Their fresh liquorice river lengthened inexorably, day by day, as our wall collapsed at the same pace. The crashing waves would wash out the mortar joints long before they had a chance to hold.
On one memorable occasion I was dispatched to steal tarpaulins that we might cover our work overnight to give it a chance to dry.
As I zig-zagged across the open ground to the cement hut howls of consternation could be heard as our sheet of zinc buckarooed up into the leaden sky with the velocity of a hard back-hander - within half a minute it had disappeared into the blizzard.
That was the first thing.
Later, a soldier from a foot patrol knocked on the window and asked us what we were doing there.
"We're havin' a fuckin' picnic." The Nipper replied.
Ordered out of the car, sandwiches abandoned, we stood at rifle-point as the rest of the squad ripped the seats to pieces.
That was the second thing.
About an hour later, frozen to the bone, we covered our work as best we could against the latest assault of a screaming north-westerly - and something shattered.
Well, two things shattered actually; one was the front windscreen of McCann's bile-green Hymac digger - from an unusually accurate strike by a stone thrown by the Nipper.
( He had previous in this regard.)
"I was trying to wake that lazy bastard Maguire." He said.

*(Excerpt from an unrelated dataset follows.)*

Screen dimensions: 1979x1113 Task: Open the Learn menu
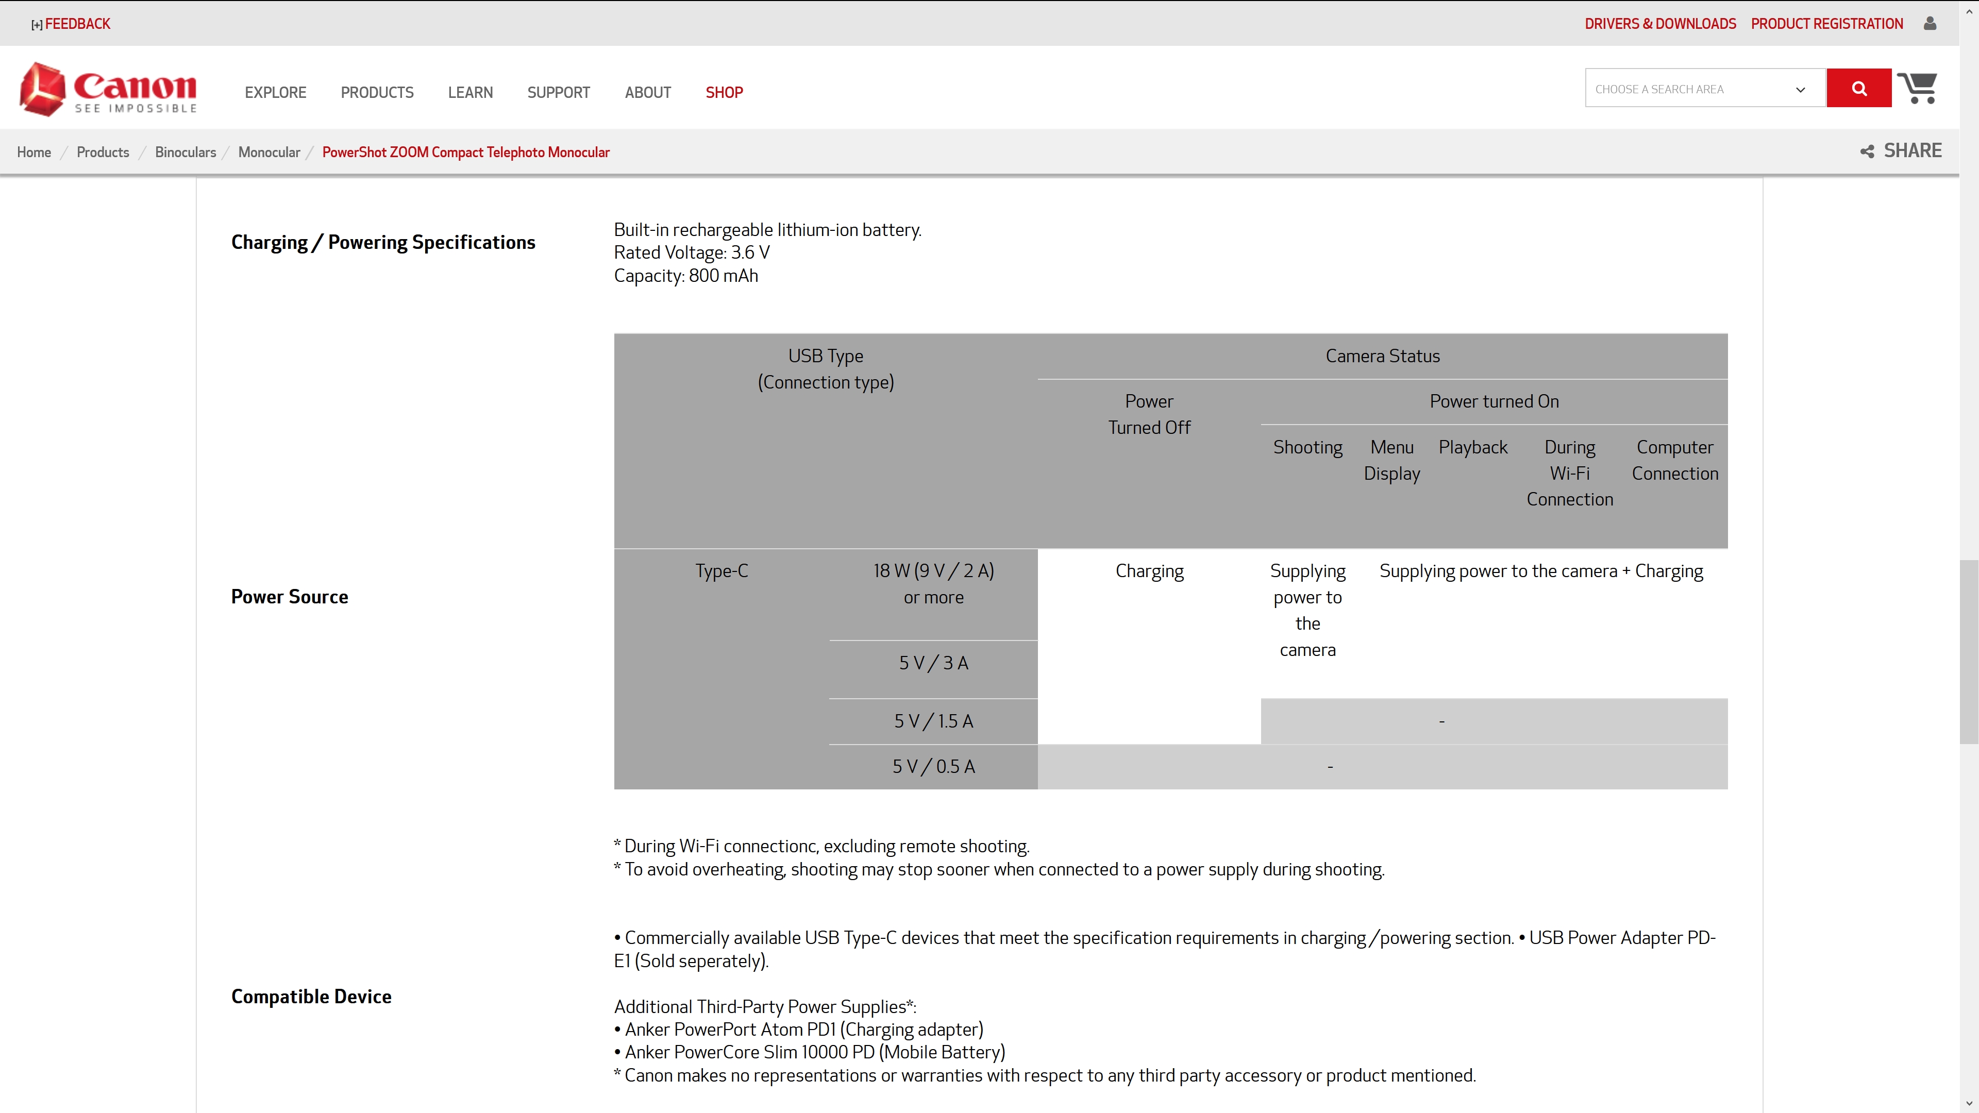(470, 92)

And the second was Tommy's composure.
Usually fairly laconic, he erupted into a maelstrom of violence that corresponded nicely with the raging storm around us.
That was the third thing.
They do say that things generally come in threes. Well, they do were I come from anyway. I laughed until I could see lights. It was the hilarity of a youth with little to lose; even the swans joined in.
In short, we abandoned operations for a month - until the weather improved.

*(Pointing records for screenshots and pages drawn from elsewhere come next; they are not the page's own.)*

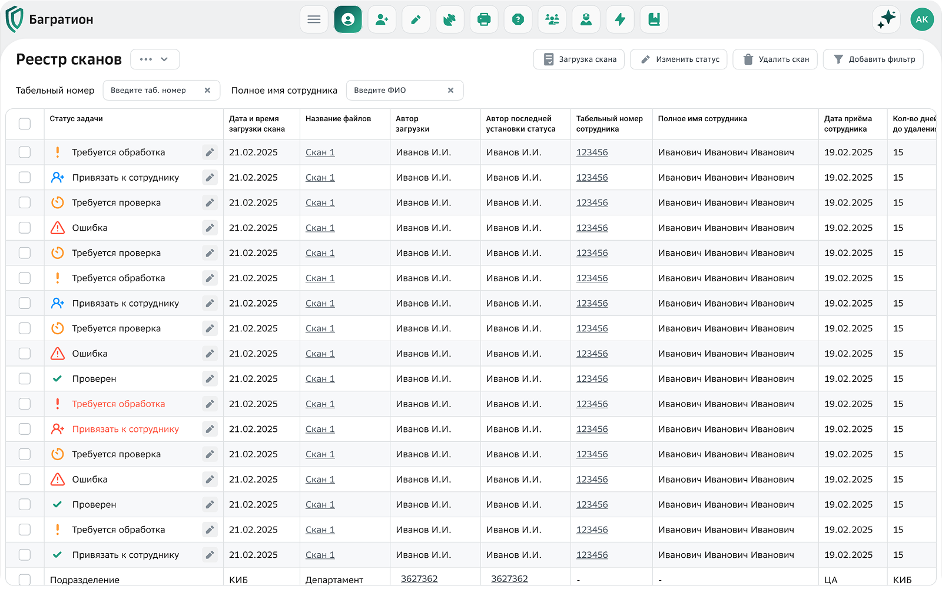Open the hamburger menu in top toolbar
942x589 pixels.
point(314,19)
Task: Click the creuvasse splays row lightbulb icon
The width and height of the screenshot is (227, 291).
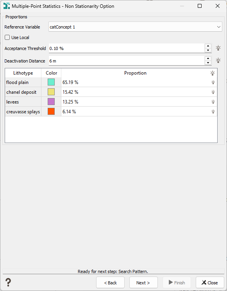Action: point(213,112)
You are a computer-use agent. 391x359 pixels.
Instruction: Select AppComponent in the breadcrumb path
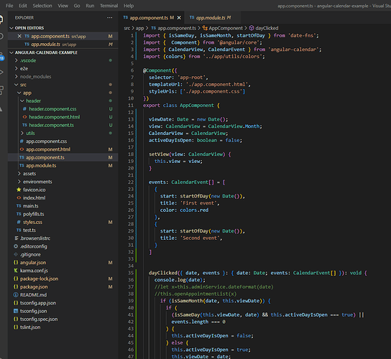pos(226,28)
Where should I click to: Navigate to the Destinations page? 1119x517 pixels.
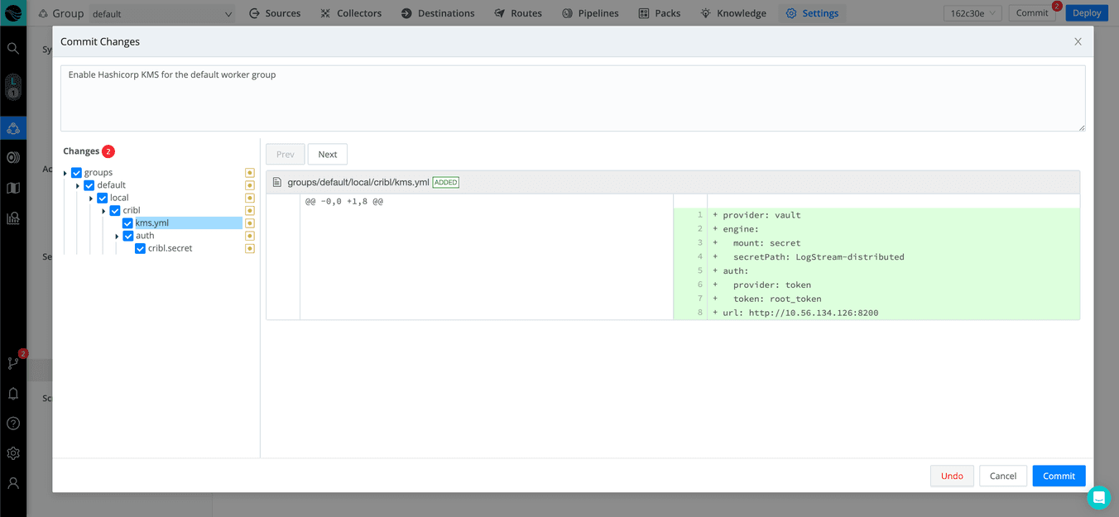437,12
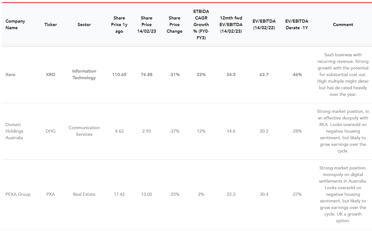Image resolution: width=372 pixels, height=231 pixels.
Task: Click the Ticker column header
Action: click(x=51, y=25)
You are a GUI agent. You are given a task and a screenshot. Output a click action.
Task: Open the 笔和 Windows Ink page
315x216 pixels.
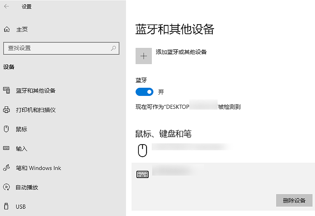click(38, 168)
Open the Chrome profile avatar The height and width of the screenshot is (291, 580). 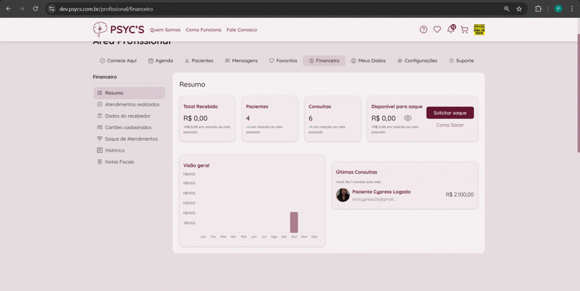point(558,9)
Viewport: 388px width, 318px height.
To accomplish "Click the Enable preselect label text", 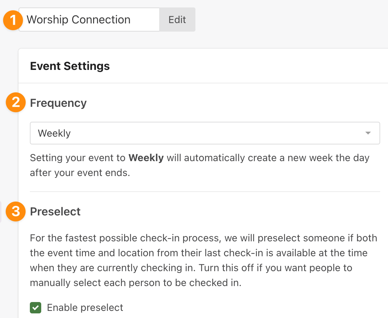I will [85, 308].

Many years later I would regale my sons with the tale, and it was nice to see that paroxysms of laughter could still ensue.
Echoes of my own, and just as carefree.
When we eventually returned to the job, the winter was reeling on its feet like a punch-drunk fighter. We made progress. We executed our art.
The swans never came inshore now. I would watch them dance far out in the lough, bowing and preening like the lords and ladies they were. They would soon be off; and so would I.
They would journey into the sun's eye, dozing on the wing; led by the shimmer of the stars to their ancestral home.
And I would prevaricate, and run, and fall, and totter further on into the maw of the open road.